However, I got back safely to the bottom of the staircase without seeing or hearing anything, and I was creeping along the passage when I caught the first faint sound of voices. I stopped, then went on again softly, while the sounds became plainer, and I found that they proceeded from Mr. Rayner’s study, the door of which I had to pass. I discovered by the thin thread of light it let out upon the passage that this door was ajar, at the same moment that I recognized Sarah’s voice. She was speaking in a low sullen tone, and, as I drew nearer, I was arrested half against my will by words which seemed to apply to myself—“Against the stupid baby-face of a chit hardly out of the nursery herself. Governess indeed!”
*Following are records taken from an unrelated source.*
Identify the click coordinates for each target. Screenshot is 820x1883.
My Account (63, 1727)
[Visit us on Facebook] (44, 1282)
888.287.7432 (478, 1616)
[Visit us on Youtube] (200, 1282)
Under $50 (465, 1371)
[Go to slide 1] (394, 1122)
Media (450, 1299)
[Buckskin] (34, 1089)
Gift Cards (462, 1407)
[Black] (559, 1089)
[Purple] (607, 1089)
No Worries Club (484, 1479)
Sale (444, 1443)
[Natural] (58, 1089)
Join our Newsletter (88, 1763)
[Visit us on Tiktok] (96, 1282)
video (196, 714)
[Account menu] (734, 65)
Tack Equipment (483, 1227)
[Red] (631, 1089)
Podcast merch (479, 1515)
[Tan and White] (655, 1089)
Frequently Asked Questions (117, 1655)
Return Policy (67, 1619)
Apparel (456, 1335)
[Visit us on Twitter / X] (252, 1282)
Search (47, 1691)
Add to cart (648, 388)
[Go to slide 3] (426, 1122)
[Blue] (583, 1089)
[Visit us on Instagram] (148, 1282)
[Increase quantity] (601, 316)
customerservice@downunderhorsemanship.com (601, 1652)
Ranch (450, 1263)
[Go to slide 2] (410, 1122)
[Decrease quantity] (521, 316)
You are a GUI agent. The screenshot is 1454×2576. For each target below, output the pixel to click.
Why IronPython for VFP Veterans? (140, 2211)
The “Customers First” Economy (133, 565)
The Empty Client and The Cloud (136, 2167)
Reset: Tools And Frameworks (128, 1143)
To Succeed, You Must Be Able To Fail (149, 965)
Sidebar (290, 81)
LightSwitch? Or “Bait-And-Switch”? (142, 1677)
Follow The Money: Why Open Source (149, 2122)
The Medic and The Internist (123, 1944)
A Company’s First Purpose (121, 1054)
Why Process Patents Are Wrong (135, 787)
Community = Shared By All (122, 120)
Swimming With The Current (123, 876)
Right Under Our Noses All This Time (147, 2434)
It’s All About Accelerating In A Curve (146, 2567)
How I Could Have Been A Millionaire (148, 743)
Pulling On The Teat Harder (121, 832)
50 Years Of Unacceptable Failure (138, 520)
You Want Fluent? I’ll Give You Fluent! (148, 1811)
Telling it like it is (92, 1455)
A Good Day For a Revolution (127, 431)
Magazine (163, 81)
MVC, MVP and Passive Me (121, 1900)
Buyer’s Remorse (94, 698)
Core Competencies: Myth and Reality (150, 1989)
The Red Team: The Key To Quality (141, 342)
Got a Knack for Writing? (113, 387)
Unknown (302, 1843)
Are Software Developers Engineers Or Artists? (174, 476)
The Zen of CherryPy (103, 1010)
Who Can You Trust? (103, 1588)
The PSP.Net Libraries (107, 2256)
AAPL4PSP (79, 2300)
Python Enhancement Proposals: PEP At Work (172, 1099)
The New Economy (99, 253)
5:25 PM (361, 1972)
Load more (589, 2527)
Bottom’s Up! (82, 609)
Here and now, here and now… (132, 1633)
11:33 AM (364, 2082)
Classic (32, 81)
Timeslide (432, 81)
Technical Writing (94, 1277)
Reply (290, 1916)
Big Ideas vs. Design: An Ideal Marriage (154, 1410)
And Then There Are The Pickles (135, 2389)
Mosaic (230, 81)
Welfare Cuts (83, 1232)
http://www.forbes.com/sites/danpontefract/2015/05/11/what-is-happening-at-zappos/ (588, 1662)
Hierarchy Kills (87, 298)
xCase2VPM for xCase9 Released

“Is that all you have to say?” said Mr. Rayner very low, but in his coldest, most cutting tone.

“That’s—that’s all I have to say,” said Sarah, with a choking sound in her voice.

The woman was evidently unhappy; I almost pitied her.

“Then the matter is easily settled. You can go.”

“I can go! I go! Do you know what you’re saying? Do you think you could replace me as easily as you can such as her?” said she, forgetting all respect due to her master, as her voice, still low, trembled with rage.

“That is my affair. You wished me to choose between the services of an underpaid governess and those of an overpaid servant. I have chosen.”

“Overpaid! My services overpaid! My services can’t be overpaid!” she hissed out.

“As long as you joined discretion to your other undoubted good qualities, I paid you according to that estimate. Now that you let yourself be swayed beyond all bounds of prudence by trifling feelings of jealousy and spite, like a foolish girl, your value runs down to that level. You are no longer a girl, Sarah, and your position is changed in many ways since then, in most for the better. If you cannot accept the changes quietly, you had better go.”

“And you would let me go—for a new-comer?” said the woman passionately.